First, triangular motif analysis identified triple associations between taxonomical and functional faecal microbiota parameters and symptoms of depression and fatigue. Second, neither depression nor fatigue was associated with microbiome alpha diversity or inflammatory activity as determined by serum CRP or faecal calprotectin levels. Third, the taxonomical abundance of several SCFA-producing genera (Odoribacter, Alistipes, Anaerotruncus, Intestinimonas, Eubacterium and Clostridiales g.i.s.) was negatively associated with depression and/or fatigue. Fourth, functional microbiome analysis linked depression to glycan and pectin metabolism as well as PRPP biosynthesis, and fatigue to methionine biosynthesis and the pentose phosphate pathway. Finally, microbiome findings showed partially overlapping but also partially distinct taxonomic and functional associations for depression and fatigue, respectively.

Depression

Depression is a leading health issue with an increasing prevalence worldwide and a higher prevalence in persons with IBD compared to the general population, especially during active disease [50]. While it is conceivable that a chronic and complex disorder such as IBD may impair quality of life by different mechanisms, such as physical symptoms, stigma and hospitalisations, the relationship between IBD and depressive symptoms appears to go beyond low mood caused by the low quality of life.
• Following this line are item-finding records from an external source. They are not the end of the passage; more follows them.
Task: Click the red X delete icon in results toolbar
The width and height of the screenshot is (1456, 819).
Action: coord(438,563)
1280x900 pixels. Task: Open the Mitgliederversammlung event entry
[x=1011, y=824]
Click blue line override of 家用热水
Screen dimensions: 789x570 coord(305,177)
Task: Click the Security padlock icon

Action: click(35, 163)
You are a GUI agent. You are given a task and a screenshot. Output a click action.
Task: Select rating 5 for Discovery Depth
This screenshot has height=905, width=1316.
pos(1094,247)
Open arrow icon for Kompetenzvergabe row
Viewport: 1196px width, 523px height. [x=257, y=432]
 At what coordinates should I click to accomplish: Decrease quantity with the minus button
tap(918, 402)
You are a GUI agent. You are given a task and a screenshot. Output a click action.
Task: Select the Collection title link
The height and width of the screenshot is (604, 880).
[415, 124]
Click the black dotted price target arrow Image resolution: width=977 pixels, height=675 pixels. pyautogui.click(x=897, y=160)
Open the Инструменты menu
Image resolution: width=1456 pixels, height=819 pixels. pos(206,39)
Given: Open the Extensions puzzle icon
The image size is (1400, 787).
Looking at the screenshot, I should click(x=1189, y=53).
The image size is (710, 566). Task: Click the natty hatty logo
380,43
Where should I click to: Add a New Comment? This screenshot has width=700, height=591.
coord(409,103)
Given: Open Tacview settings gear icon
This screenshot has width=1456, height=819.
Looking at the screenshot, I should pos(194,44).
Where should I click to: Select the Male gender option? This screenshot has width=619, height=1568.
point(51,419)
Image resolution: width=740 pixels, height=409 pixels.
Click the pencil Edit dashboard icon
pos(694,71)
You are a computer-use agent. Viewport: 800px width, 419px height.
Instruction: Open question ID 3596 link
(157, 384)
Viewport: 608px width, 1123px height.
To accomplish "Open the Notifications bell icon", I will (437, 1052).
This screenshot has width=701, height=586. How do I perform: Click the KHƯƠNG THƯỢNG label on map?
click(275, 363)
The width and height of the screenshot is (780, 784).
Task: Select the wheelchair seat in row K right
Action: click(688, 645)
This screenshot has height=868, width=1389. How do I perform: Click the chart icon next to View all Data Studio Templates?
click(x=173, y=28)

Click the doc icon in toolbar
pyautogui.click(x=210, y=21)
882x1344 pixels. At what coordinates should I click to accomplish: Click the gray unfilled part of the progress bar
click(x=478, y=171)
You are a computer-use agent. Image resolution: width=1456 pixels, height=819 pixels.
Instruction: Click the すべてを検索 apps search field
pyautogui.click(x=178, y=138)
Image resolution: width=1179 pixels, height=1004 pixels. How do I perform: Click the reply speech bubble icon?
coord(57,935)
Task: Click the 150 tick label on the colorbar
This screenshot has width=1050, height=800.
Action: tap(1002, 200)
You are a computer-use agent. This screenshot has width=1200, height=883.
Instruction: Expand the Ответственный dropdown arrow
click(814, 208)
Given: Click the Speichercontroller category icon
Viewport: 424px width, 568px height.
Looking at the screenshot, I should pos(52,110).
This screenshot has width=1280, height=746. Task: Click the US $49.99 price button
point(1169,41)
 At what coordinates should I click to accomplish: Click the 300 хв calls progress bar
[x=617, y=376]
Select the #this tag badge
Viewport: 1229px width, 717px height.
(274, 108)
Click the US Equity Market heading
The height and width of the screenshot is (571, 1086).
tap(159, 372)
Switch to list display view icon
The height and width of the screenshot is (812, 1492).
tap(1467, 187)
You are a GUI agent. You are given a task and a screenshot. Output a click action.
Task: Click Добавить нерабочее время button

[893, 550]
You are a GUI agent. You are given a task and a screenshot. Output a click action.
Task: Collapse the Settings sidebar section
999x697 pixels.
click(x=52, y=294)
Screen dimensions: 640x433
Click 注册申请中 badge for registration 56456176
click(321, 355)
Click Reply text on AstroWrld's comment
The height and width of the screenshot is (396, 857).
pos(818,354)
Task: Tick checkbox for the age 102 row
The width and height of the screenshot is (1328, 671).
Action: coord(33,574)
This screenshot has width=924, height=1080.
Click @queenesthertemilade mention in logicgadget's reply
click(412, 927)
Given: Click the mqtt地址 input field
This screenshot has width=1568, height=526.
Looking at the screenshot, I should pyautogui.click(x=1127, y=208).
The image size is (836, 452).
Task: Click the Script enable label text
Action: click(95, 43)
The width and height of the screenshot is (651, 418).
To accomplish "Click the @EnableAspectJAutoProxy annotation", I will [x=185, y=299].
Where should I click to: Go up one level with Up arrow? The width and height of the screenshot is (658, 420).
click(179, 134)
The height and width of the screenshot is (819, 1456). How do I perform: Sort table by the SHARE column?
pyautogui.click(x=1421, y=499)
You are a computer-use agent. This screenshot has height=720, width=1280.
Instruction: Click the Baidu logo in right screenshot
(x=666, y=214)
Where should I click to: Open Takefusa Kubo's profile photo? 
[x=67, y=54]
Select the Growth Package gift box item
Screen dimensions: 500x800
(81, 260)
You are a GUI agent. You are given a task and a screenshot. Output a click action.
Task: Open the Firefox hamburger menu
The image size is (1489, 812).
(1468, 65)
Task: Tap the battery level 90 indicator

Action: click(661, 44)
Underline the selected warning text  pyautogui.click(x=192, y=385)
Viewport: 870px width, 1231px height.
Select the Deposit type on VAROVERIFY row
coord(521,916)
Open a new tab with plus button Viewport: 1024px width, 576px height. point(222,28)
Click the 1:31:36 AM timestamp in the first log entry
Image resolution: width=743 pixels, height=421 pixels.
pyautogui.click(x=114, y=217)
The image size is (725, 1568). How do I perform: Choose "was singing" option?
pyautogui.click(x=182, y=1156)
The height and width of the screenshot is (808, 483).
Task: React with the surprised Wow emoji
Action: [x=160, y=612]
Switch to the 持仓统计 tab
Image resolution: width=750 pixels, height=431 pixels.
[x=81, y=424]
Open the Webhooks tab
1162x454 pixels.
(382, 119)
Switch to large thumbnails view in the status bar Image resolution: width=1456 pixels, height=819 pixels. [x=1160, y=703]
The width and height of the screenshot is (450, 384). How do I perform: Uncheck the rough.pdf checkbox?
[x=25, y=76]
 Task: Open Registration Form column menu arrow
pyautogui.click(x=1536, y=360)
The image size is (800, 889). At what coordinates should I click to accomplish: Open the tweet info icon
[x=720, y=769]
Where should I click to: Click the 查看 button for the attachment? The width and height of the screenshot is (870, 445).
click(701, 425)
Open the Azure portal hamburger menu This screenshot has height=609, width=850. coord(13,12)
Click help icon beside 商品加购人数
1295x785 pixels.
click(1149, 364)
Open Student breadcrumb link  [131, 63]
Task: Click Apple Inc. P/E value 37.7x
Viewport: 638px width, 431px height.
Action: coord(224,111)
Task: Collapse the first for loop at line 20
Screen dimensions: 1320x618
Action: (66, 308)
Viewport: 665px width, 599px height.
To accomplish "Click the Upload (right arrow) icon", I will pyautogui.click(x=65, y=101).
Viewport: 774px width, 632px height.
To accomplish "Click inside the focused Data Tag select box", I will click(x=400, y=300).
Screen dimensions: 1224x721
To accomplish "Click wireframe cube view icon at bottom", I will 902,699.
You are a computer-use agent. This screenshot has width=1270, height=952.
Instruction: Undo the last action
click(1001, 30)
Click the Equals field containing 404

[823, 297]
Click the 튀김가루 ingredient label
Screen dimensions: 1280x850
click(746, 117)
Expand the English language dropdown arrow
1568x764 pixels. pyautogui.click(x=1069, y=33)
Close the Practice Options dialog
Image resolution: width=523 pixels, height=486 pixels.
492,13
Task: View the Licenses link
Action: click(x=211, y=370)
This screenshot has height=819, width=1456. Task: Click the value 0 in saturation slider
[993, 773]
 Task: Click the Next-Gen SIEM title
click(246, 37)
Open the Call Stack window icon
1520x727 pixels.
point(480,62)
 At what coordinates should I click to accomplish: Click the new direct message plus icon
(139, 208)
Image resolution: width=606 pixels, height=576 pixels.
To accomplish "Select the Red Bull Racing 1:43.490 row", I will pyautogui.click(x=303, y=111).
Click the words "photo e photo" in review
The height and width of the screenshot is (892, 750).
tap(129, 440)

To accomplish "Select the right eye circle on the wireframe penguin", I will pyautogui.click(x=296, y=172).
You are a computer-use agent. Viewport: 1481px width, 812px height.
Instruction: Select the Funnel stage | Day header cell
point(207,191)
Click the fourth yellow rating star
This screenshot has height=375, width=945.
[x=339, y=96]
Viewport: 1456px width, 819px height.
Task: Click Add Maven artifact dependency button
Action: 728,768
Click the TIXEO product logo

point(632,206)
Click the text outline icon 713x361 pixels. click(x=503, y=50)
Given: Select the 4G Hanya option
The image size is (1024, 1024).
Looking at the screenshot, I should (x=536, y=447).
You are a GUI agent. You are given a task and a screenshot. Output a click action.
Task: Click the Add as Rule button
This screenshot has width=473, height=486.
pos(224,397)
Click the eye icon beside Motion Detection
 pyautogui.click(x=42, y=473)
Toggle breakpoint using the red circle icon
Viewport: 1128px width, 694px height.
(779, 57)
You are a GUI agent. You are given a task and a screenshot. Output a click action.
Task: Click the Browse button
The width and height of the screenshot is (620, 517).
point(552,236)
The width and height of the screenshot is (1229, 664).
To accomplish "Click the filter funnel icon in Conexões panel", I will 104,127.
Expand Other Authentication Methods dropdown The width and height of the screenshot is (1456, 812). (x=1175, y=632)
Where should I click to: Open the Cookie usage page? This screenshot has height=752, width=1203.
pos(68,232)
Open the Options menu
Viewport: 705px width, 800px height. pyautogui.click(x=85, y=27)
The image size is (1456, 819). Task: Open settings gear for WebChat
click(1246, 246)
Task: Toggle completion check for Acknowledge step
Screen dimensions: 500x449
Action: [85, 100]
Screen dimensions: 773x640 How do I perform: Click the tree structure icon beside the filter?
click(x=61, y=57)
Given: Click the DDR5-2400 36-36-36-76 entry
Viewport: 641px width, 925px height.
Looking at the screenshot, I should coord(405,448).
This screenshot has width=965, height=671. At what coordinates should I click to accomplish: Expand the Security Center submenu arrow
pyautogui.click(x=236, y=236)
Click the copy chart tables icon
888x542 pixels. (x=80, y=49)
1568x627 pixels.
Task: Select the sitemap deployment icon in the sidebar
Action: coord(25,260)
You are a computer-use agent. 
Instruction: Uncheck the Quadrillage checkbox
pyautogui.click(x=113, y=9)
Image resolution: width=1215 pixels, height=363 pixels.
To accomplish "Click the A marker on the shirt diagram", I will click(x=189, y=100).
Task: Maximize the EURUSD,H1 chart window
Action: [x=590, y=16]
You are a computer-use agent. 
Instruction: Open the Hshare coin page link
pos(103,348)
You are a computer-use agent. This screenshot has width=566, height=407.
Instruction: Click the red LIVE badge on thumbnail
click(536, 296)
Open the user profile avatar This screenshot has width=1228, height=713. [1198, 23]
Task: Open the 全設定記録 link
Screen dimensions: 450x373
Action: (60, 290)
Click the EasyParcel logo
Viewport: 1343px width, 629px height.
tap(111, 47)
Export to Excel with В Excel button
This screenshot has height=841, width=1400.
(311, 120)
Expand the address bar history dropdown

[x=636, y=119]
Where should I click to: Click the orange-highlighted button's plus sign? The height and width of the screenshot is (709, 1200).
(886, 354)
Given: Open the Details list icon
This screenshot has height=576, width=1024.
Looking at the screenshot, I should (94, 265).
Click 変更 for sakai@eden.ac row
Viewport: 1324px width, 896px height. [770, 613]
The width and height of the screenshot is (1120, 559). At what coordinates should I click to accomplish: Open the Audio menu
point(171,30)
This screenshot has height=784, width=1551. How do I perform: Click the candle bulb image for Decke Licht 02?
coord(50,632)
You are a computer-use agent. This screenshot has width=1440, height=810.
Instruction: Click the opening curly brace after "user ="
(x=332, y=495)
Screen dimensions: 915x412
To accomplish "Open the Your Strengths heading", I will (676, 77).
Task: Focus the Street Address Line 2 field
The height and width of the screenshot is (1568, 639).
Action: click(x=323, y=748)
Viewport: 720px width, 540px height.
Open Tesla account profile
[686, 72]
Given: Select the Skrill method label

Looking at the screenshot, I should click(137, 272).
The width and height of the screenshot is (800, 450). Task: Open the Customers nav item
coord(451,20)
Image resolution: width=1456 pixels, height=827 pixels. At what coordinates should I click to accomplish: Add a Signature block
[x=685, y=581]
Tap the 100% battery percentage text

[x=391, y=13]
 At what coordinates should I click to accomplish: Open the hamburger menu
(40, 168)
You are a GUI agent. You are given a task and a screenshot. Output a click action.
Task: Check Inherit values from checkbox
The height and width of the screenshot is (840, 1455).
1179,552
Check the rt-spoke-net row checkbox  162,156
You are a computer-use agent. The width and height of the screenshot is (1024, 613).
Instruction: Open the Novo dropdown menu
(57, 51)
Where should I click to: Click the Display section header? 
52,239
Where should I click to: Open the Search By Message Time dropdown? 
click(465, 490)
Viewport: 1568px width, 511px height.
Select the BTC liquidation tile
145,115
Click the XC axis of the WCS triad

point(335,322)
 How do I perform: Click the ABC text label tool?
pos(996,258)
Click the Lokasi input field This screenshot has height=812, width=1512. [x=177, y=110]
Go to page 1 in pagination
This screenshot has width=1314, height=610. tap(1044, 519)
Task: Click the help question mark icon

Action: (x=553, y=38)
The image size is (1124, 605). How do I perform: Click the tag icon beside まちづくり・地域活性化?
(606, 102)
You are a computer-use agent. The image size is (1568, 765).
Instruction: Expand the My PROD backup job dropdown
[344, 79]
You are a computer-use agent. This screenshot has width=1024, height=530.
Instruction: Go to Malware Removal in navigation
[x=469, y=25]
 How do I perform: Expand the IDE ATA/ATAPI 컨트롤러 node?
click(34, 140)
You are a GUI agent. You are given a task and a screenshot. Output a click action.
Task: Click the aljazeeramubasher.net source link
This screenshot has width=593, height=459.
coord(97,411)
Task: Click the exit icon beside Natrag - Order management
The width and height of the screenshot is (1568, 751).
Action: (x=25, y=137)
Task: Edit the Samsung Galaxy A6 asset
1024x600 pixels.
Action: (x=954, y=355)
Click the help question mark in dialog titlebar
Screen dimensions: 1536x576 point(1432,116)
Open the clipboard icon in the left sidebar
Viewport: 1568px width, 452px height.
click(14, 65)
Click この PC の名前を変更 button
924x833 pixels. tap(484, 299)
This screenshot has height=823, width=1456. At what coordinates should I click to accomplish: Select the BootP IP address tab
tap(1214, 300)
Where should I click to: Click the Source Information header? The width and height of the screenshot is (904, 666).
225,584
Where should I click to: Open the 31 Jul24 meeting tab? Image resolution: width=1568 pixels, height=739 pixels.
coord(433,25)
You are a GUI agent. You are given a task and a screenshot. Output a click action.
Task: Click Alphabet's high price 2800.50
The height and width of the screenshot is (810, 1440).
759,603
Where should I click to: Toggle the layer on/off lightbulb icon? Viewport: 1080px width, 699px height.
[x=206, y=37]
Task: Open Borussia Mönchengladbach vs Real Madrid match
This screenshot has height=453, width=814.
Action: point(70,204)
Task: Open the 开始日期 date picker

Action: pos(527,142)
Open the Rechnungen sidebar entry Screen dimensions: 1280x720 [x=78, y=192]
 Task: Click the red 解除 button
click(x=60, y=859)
In support of bidirectional etiological links between IBD and depression, there is mounting evidence of an increased risk for developing IBD with pre-existing depression [51–53] and of mood disorders preceding the onset of IBD and other immune-mediated disorders for years [53–55]. Numerous studies have investigated the relationship between depressive symptoms and the course of IBD and reported bidirectional associations [56, 57], and there is growing data on the beneficial effect of antidepressants on the course or development of IBD [51, 58–61].

Taken together, increasing evidence supports the theory of biological mechanisms linking gut inflammation and depressive symptoms along the gut-brain axis or microbiota-gut-brain axis [4]. There is, however, still very limited data connecting depression in IBD with the gut microbiome [24, 25]. Neither of the existing studies included functional or metabolic information, and one examined a very limited sample of only 15 patients. Nevertheless, numerous studies have connected depressive syndromes in general with changes in the gut microbiome [16, 17, 19, 62], and preliminary evidence even points to a causal contribution of the gut microbiota as suggested by the transferability of depressive behaviour from patients to mice via faecal microbiota transplant [25, 63].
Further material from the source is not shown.